__Data shown__.
=====
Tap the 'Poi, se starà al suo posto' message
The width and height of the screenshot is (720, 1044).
=====
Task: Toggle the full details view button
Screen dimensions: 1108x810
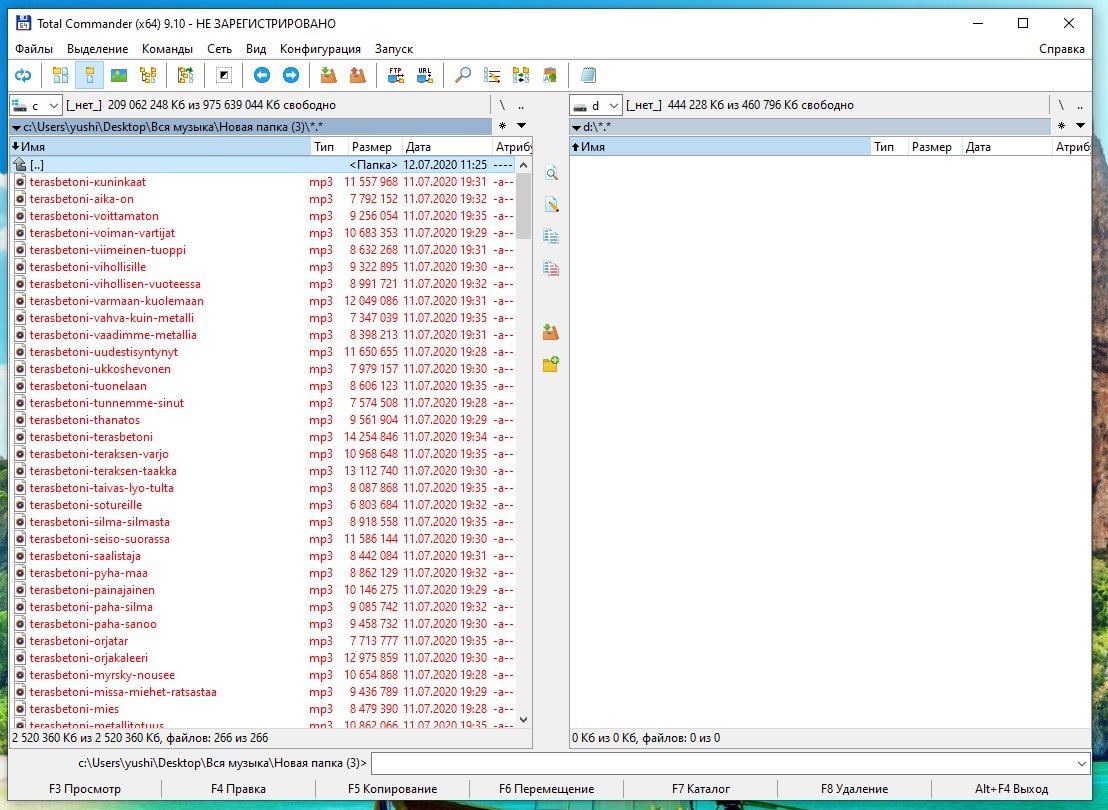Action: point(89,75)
=====
__Task description__. Of the lines above, retype only those from the line containing "Tap the 'Poi, se starà al suo posto' message" through the line containing "The width and", including both, exactly.

__Your response__.
Tap the 'Poi, se starà al suo posto' message
The width and height of the screenshot is (720, 1044).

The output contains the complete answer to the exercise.